» **YOUR INSTRUCTIONS**
Return the line that has "Screen dimensions: 1555x1271" and all lines below it through the last, exactly as they stand; omit pictures.

» **PROVIDED INFORMATION**
----
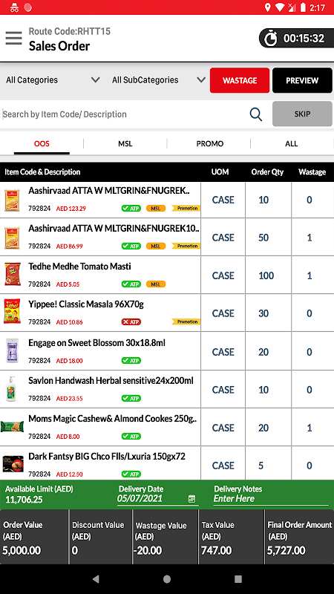This screenshot has width=334, height=594.
Task: Tap Android back navigation button
Action: coord(96,579)
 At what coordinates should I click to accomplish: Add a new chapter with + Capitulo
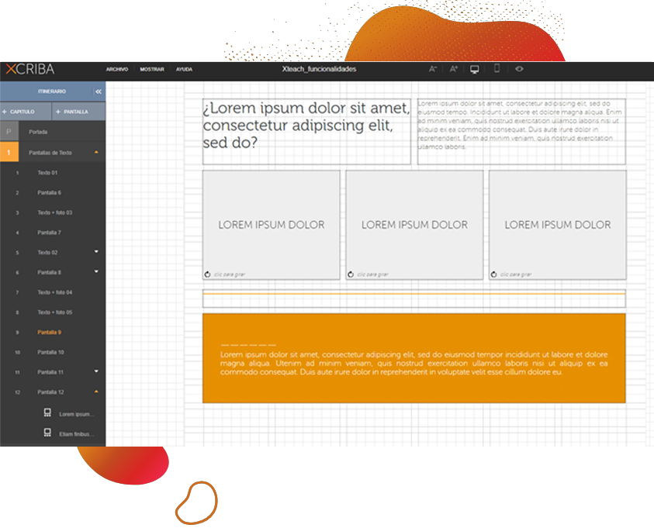coord(26,112)
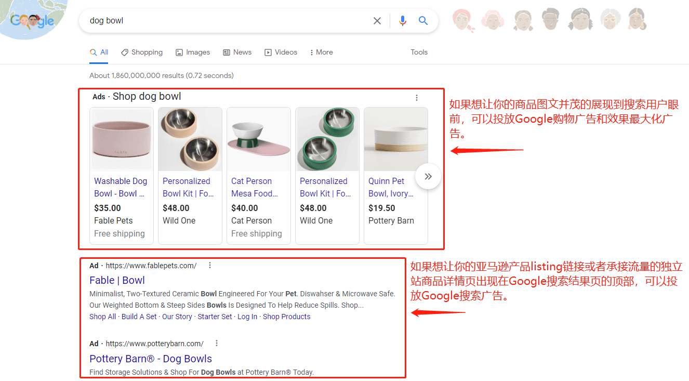The image size is (689, 381).
Task: Click the rightmost profile avatar
Action: pyautogui.click(x=637, y=20)

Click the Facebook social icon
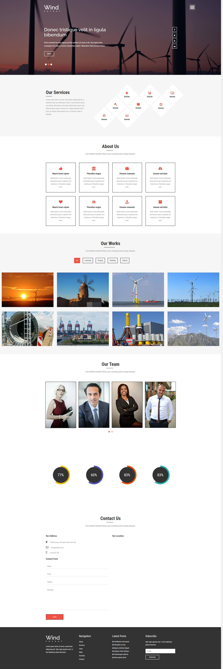[175, 30]
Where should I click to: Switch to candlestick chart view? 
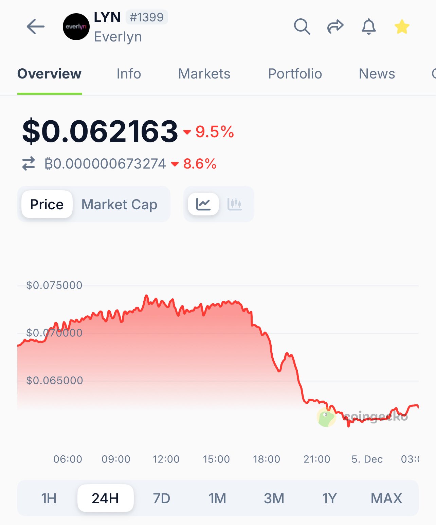235,204
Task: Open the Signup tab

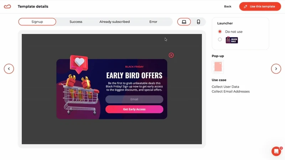Action: (37, 22)
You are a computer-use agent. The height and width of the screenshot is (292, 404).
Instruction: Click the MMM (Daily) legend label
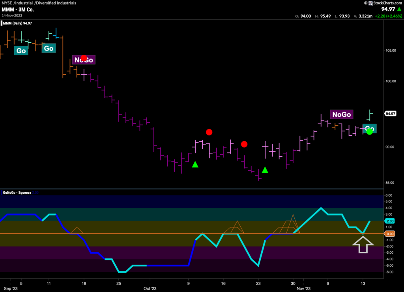17,23
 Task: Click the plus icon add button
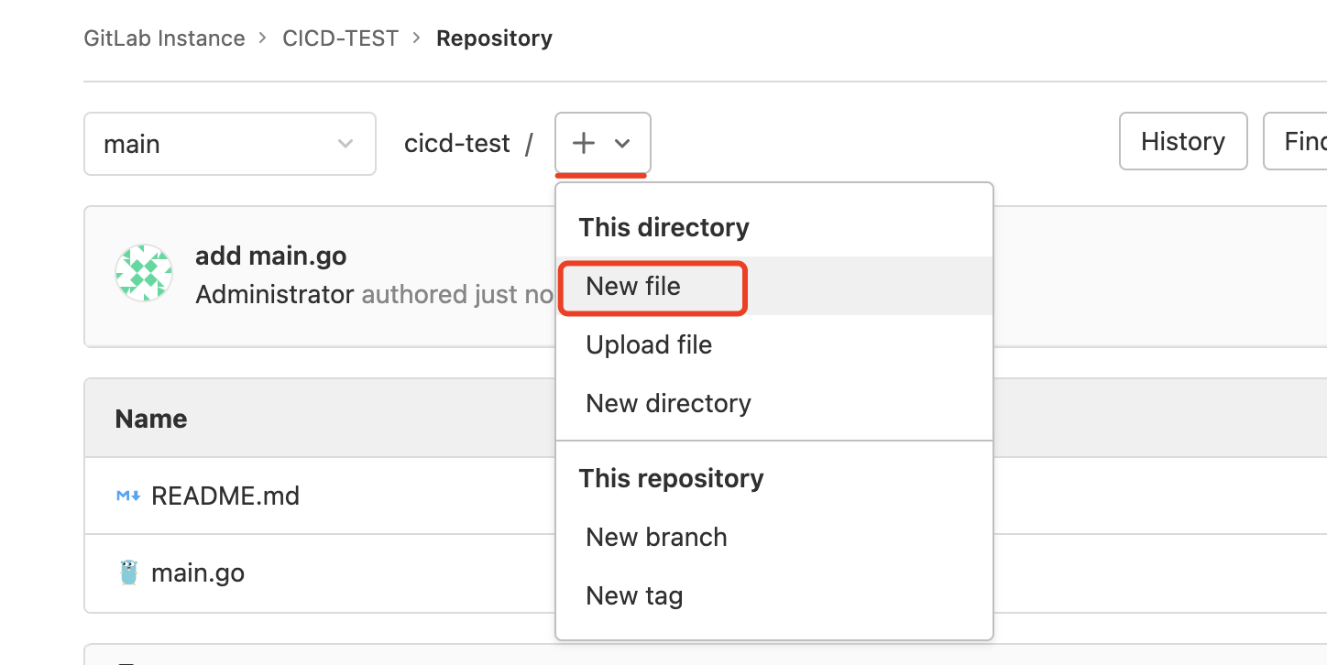(584, 143)
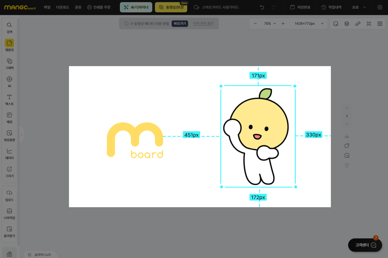The width and height of the screenshot is (388, 258).
Task: Open the 70% zoom level dropdown
Action: [x=270, y=24]
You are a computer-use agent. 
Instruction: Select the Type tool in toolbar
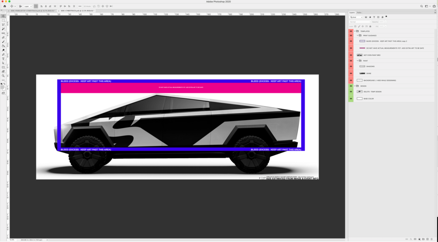click(x=3, y=59)
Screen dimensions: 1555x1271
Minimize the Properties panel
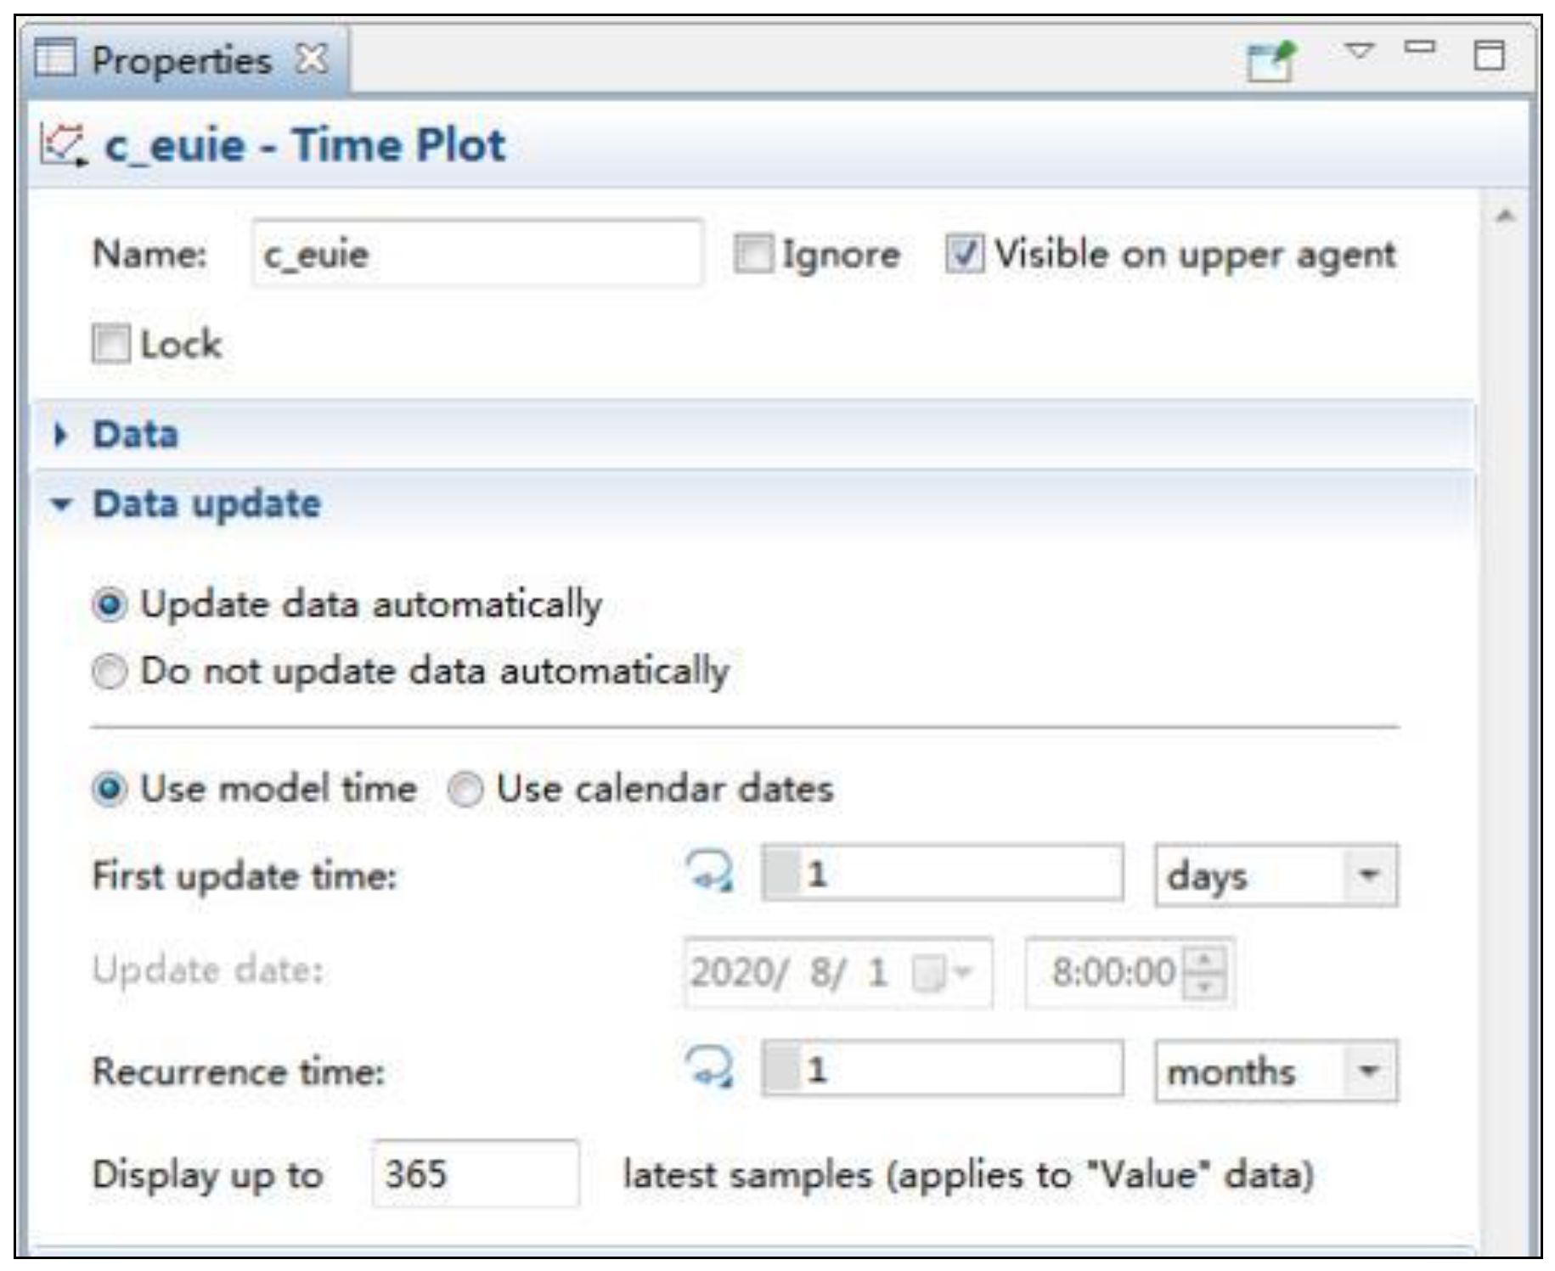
----
» **RESPONSE TO THE EXERCISE**
Screen dimensions: 1555x1271
Minimize the Properties panel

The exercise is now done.